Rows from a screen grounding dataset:
:::

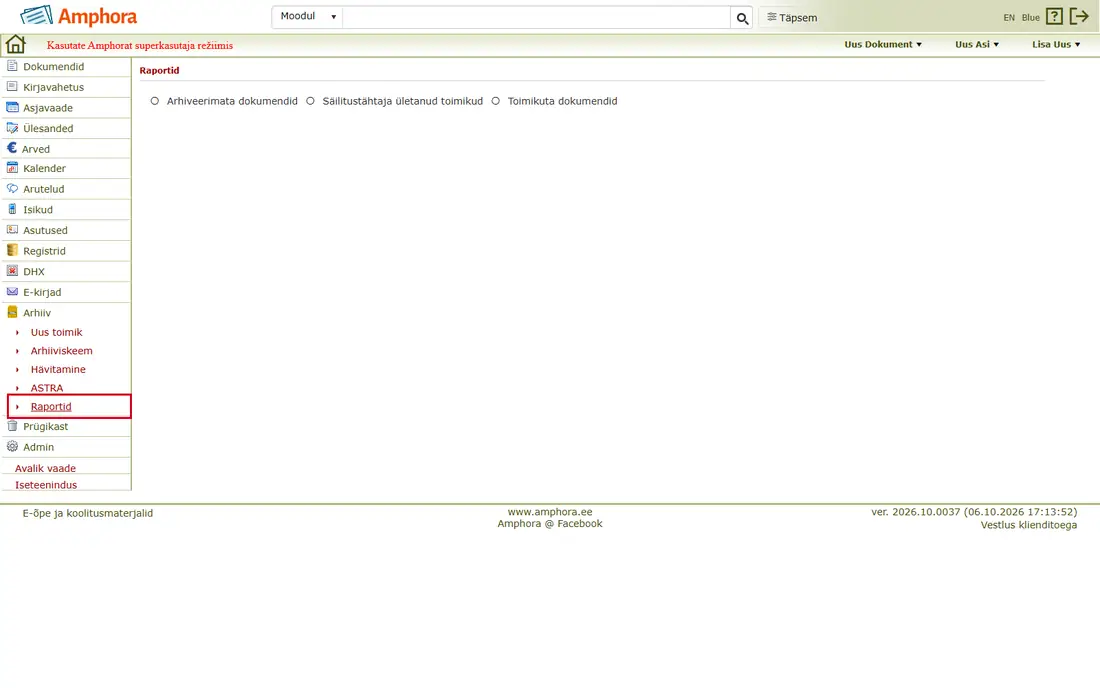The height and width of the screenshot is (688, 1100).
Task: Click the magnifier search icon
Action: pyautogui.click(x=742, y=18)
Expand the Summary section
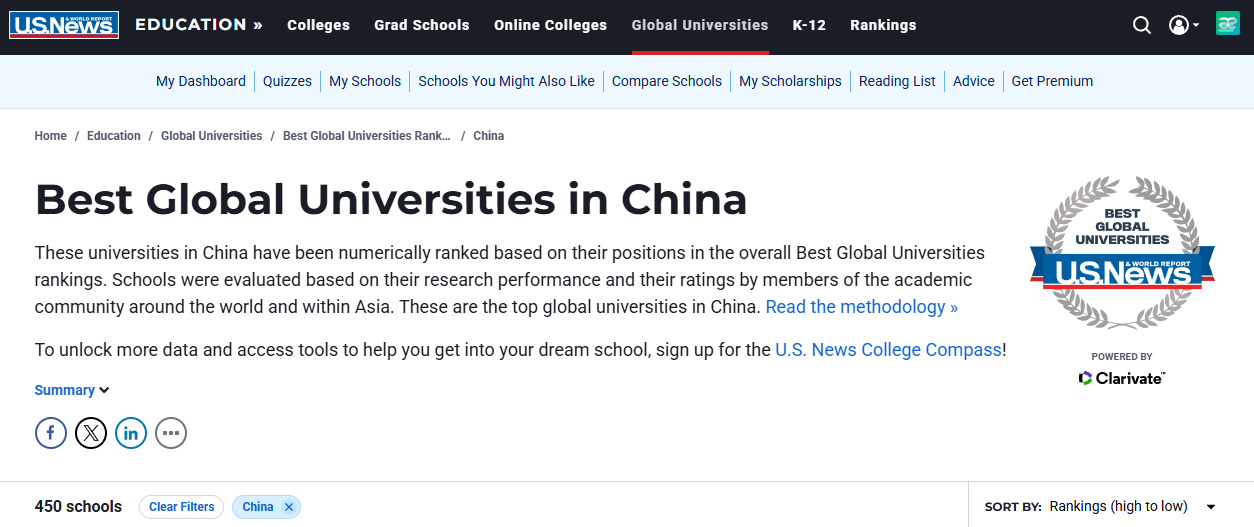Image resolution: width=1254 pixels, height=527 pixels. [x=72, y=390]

:::

▶ [Description of the task]:
Please retype all of the data above word for word, leaving out the pictures.

▶ [Output of the task]:
The height and width of the screenshot is (688, 1100).
Task: Click the magnifier search icon
Action: pyautogui.click(x=742, y=18)
Expand the Summary section
Image resolution: width=1254 pixels, height=527 pixels. [x=72, y=390]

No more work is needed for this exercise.